The first question of the night asked the candidates what their first three pieces of legislation would be. Alan was up first and stressed addressing the problem of global warming to which he said that Congresses in the past had passed up crucial opportunities to help the environment; pensions, with too many corporations getting through too many loopholes in escaping payments; elderly working program where people sixty-three and older, if they were to choose to stay in the workforce, would receive untaxed wages/salaries as long as they made under $30K. Chuck stressed universal healthcare to save $163 Billion by eliminating the overhead from private insurers; bilateral trade allowing fair trade instead of free trade and addressing the immigration issue; a living wage, he noted that 25% of Americans and Pennsylvanians are working and still in poverty and concurrently implementing a progressive tax on the top 2% having them pay 50% in taxes - under Ike, the tax rate on the same 2% was above 90% and that tax base helped establish the US as an economic superpower. Bob wanted early childhood education for four-year-olds; fiscal discipline; ethics reform where he railed on Sen. Man on Dog [speaking of ethics, Bob takes money from the same people as Man on Dog].

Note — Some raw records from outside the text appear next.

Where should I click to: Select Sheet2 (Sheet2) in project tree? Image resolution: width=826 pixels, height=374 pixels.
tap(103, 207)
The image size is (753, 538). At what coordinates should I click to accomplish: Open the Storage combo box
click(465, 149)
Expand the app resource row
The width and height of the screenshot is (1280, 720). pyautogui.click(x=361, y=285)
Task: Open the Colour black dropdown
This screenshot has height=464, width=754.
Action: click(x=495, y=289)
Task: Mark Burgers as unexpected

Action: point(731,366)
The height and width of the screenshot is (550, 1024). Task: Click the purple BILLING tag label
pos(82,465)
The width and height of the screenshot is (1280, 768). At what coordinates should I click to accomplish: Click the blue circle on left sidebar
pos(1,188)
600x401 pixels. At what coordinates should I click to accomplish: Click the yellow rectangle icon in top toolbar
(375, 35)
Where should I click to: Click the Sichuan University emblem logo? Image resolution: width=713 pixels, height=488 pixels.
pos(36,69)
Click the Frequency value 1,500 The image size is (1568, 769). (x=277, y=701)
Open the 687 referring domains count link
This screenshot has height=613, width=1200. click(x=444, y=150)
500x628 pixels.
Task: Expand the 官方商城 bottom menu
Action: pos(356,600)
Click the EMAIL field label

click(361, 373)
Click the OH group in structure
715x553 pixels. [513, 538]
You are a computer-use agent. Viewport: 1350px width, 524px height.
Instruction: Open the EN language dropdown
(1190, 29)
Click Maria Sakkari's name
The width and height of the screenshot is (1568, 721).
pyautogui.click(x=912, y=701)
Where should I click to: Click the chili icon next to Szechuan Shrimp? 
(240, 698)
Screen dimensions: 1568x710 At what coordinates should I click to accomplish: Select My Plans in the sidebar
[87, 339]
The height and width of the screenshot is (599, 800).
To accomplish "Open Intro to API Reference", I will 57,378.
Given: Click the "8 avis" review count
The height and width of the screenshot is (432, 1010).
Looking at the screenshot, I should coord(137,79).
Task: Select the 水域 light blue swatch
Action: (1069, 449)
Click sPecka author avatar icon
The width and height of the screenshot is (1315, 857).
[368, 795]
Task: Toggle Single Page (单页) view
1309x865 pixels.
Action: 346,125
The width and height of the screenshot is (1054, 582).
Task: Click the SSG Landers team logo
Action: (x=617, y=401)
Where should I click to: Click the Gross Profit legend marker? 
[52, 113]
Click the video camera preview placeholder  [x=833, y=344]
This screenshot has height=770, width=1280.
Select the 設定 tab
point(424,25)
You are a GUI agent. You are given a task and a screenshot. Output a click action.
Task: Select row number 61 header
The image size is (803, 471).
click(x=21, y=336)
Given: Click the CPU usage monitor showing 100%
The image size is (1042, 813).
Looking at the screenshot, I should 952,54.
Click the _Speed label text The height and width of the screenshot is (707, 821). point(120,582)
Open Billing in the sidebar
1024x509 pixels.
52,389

The fifth question of the night addressed Supreme Court (SCOTUS) appointments and whether or not one should have a test to determine how one should vote for a nominee and whether or not a filibuster is a proper procedural measure. Chuck started off by saying that the partisanship in the nomination process has been largely Republican as they have control of all three branches of government, they're the ones driving the partisanship. He noted that it was a sham to watch his Democratic colleagues "question" the recent SCOTUS nominees Roberts and Alito and that they took the non-answers as answers. He stressed that he would never ask for permission to filibuster from his Democratic collegues; he would simply filibuster and he would've filibustered the Alito nomination. Bob said that he is against getting rid of the filibuster completely, but that he felt that Alito's testimony was truthful and straightforward. Was he watching the same hearing as I was? He said that there should not exist a litmus test, but a consideration of a nominee's character, experience, judicial temperment and judicial philosophy. I'd say that Alito's a pretty shitty choice based on that, but then again, it seems as if we watched different hearings. Alan had been sounding more and more like he was advertising his firm than simply relating issues to him being a practicing pension lawyer running a small business. He asked about the individual litmus tests on choice, civil rights, labor, environment, womens rights - Alito fails all of those litmus tests [touché!].